Science fiction has long sidestepped the pesky cosmic speed limit, the speed of light, with the concept of warp drives. The Enterprise wouldn’t have boldly gone anywhere without the aid of warp drive technology. The “Star Wars” universe uses a similar system called hyperdrive.
To put the immense distances that sci-fi heroes have to travel in perspective, the Trappist system is a group of potentially habitable planets that would offer sci-fi-like vistas from their surfaces. It’s 40 light-years away from Earth. Thus, even traveling close to the speed of light, it would take someone Luke Skywalker’s age when he left Tatooine well into their 50s to reach Trappist. Now, another young person thinks that he might have the solution to shortening cosmic travel times with a warp drive, Vice’s Motherboard reports.
Warp Speed, Mr. Agnew
University of Alabama Huntsville undergraduate researcher Joseph Agnew recently gave a presentation at the American Institute of Aeronautics and Astronautics (AIAA) Propulsion and Energy Forum in Indianapolis. In his talk, Agnew outlined the theoretical possibility of warp travel. The old guard of physicists once scoffed at such notions. However, as evidenced by Agnew’s full-capacity crowd at the forum, scientists have come around to the idea.
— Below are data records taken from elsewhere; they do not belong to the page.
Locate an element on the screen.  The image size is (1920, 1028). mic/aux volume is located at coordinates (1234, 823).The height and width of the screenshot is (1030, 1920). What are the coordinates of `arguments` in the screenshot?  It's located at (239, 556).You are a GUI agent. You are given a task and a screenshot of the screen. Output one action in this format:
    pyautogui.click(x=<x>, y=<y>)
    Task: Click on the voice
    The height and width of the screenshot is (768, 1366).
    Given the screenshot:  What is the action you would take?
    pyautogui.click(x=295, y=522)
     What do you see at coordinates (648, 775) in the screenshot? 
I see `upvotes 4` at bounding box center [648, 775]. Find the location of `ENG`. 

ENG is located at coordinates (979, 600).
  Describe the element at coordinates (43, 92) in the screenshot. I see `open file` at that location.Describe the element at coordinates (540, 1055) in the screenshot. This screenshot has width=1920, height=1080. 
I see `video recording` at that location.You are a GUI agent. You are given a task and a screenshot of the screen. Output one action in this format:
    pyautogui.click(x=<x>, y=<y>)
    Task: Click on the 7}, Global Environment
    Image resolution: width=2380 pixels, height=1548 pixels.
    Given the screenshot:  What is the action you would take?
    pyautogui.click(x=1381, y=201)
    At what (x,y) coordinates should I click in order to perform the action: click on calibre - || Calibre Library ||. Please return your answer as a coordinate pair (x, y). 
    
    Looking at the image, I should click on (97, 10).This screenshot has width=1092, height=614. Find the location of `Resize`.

Agnew’s research extrapolates on the work of Mexican physicist Miguel Alcubierre. In 1994, Alcubierre posited that an object, like a spaceship, could warp space-time in front of itself. The so-called Alcubierre Drive would, theoretically, create a “wave bubble” around a spacecraft. The resulting bubble would then warp space-time.
This process would basically allow the bubble to travel faster than light. More importantly, and paradoxically, the spacecraft inside the wave bubble would never break the speed of light. The issue that physicists took with Alcubierre’s work pertained to actually creating the wave bubble. Detractors said that it would take all of the energy in the entire universe to create such a bubble.
That’s where Agnew’s work comes in. “People used to say, ‘you’re dealing in something that would be great, but it takes the mass of the entire universe to do it,’” Agnew said in his presentation. “Now, we’re down to where it is still an immense amount of energy—and exotic matter is still a problem—but if we had that energy, we could do it.”
Make It So
So, just how much energy would it take to create a warp dive? Agnew explained that the amount of energy has gone down from an entire universe’s worth to something equivalent to the mass of Jupiter.
Others have speculated that, with a little tweaking, the amount of energy could go down even more. The bottom line, as Agnew pointed out, is that as science and technology progress, the amount of energy required to create a wrap drive will continue to go down.
“My hope is that the next decade or two will provide an opportunity to study gravity and space-time in much more detail and on a scale not attempted yet,” Agnew told Motherboard.
As is often the case with science fact, it begins with science fiction. “There’s a desire to see how science fiction inspires people to make those technologies a reality, and how they can improve our quality of life or open new doors for exploration and learning.”